SipHash claims that its “cryptographically strong pseudo random function” properties protects against hash table DoS flood attacks. This is wrong, because for a successful attack against a SipHash hash table with chained linked lists or linear probing it is enough to get the secret random seed, and then brute force create collisions, which is doable in <1s for 16k keys, 2m for 16k keys, and from 32k to 268M keys in 4 minutes. For any hash function, SipHash, AES or even SHA256. Which is far from being secure. Declaring a hash function for a hash table secure is wrong and pure security theatre, which unfortunately a lot of people started to believe in.

Normally you can prepare collisions offline, but as you see you can even create them online as soon as you know the seed. Inserting 64k keys needs 32 seconds vs 0.01 seconds on e.g. PHP, from constant to quadratic, with an amplification factor of 200.

So the only protection is the secrecy of the random seed, which has nothing to do with any properties of SipHash per se. A hash function can never protect a hash table from hash flood attacks on hash tables with simple lists on collisions. SipHash properties are that is not reversible, the seed is mixed in the box and not only at the beginning, so it’s is hard to get the seed from the hash function itself. But there’s no need for it, as it is trivial to get the seed via other means. The collisions are prone to timing attacks independent on the hash function, usually the hash iterator exposes the inner ordering and in most cases the random seed is exposable via traditional memory exposure. If the seed is hash table specific or global, i.e. process or thread specific.

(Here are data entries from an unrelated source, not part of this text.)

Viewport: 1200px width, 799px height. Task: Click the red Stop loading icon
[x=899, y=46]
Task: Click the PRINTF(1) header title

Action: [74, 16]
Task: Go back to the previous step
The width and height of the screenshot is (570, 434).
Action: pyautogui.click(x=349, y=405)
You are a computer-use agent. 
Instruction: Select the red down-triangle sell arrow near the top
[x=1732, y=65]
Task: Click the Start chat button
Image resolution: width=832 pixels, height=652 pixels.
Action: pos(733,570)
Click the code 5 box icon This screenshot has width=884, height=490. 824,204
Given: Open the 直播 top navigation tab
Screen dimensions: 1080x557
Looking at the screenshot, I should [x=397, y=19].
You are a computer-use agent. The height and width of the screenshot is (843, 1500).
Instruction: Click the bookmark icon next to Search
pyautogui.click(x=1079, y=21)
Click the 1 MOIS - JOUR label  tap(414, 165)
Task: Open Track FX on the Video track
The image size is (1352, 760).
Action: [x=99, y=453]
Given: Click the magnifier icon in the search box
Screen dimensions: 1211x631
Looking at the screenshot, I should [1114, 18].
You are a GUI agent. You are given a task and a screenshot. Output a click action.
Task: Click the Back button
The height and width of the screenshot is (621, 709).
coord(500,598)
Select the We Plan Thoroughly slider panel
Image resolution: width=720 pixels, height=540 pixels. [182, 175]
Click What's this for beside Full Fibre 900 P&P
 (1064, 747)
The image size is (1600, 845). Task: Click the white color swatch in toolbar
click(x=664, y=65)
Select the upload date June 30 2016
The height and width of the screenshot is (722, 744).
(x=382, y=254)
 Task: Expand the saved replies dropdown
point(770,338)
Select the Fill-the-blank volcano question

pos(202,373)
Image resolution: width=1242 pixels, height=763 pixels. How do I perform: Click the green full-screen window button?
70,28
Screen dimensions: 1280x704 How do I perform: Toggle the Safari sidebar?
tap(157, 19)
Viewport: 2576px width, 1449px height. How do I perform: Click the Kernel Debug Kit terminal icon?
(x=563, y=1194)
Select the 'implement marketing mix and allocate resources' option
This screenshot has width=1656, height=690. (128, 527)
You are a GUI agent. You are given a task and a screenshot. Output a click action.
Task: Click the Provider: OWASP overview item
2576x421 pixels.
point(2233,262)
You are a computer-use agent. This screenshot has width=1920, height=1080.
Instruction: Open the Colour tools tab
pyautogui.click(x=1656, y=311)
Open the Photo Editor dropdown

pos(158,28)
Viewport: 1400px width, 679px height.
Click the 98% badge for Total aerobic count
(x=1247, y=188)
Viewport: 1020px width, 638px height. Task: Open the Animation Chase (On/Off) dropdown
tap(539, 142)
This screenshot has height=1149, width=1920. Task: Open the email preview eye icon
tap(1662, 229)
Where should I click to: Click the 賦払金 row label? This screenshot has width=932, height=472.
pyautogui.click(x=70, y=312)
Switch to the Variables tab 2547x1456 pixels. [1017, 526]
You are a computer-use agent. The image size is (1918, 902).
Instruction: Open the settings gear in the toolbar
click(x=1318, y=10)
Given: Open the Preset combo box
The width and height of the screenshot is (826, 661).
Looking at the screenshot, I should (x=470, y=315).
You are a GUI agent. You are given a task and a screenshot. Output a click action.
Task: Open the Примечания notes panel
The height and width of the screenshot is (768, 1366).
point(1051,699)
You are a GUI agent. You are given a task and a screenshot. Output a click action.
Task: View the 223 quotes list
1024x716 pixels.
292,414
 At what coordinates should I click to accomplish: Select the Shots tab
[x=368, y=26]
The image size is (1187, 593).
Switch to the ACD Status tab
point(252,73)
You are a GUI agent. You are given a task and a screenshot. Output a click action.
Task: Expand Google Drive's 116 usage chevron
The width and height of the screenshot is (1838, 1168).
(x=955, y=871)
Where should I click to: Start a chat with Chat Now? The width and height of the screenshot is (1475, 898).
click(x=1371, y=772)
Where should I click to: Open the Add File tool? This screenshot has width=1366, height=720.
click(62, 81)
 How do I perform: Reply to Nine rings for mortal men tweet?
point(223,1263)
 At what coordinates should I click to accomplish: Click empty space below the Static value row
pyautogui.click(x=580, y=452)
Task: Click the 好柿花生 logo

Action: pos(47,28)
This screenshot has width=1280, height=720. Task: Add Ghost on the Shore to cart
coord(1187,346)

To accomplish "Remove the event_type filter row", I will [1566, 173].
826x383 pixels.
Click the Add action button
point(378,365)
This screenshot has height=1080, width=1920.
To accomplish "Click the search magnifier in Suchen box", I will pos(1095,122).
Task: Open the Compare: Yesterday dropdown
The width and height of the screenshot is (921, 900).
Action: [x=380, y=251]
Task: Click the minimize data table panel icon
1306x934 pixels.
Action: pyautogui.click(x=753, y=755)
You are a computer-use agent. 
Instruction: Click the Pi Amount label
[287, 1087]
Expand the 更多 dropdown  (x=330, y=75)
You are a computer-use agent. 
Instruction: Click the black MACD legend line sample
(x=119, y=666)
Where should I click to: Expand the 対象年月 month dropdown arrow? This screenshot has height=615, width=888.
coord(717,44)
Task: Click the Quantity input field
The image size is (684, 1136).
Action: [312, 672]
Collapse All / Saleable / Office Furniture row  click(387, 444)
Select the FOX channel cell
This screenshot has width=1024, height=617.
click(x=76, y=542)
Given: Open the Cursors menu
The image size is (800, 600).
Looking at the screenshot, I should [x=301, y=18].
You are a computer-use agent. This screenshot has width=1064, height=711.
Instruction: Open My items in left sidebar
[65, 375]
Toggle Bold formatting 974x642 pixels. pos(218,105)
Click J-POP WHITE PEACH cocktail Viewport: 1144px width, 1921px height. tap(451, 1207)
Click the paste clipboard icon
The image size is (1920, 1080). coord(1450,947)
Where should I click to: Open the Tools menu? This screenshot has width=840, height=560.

E.g. in debian perl you get the seed at process startup via

$ PERL_HASH_SEED_DEBUG=1 /usr/bin/perl -e0

to stderr.

On centos7:

$ PERL_HASH_SEED_DEBUG=1 /usr/bin/perl -e0
=> HASH_SEED = 10452142639498245987

Older centos 5 and 6 has an unpatched perl hash table function which is vulnerable to much simplier DoS attacks, which is e.g. used on the redhat openshift public cloud.

For a running perl process the seed is at a known fixed offset. Which is easily readable via some kind of poke function via the unpack “P” builtin op. See Devel::PeekPoke. Similar for all other dynamic languages exposing the value of any pointer. Which is esp. problematic for languages who trusted the false claims of the SipHash authors, that using this secure hash function it makes it safe against such DoS attacks. Which are most prominently ruby, python, rust, haskell and others. Perl5 at least changed the order of the iterator, cperl counts the collisions and adds a sleep on attacks, PHP limits the size of external keys to be passed to the hash table so only JSON or other formats are easily DoS-able. But more serious applications such as the linux kernel, glibc, cache or DNS servers use better hash table collisions schemes than unsafe chaining or linear probing.

Vulnerable are all implementors of hash tables who believed the false claims of the SipHash authors: ruby, python, rust, haskell, OpenBSD and some more. But also others who don’t use a proper hash table collision resolution scheme or don’t protect their seed or easily expose the seed, such as perl5 and many more. rust currently e.g. believes that SipHash makes it secure even if a trivial attack was just found against it, and changing the seed at table resize will help. It only helps a bit. The seed is still exposable. With an amplification factor of 200 with a table size large enough there’s enough attack surface to render a service useless. Reseeding on resize will lead to an amplification factor of 6.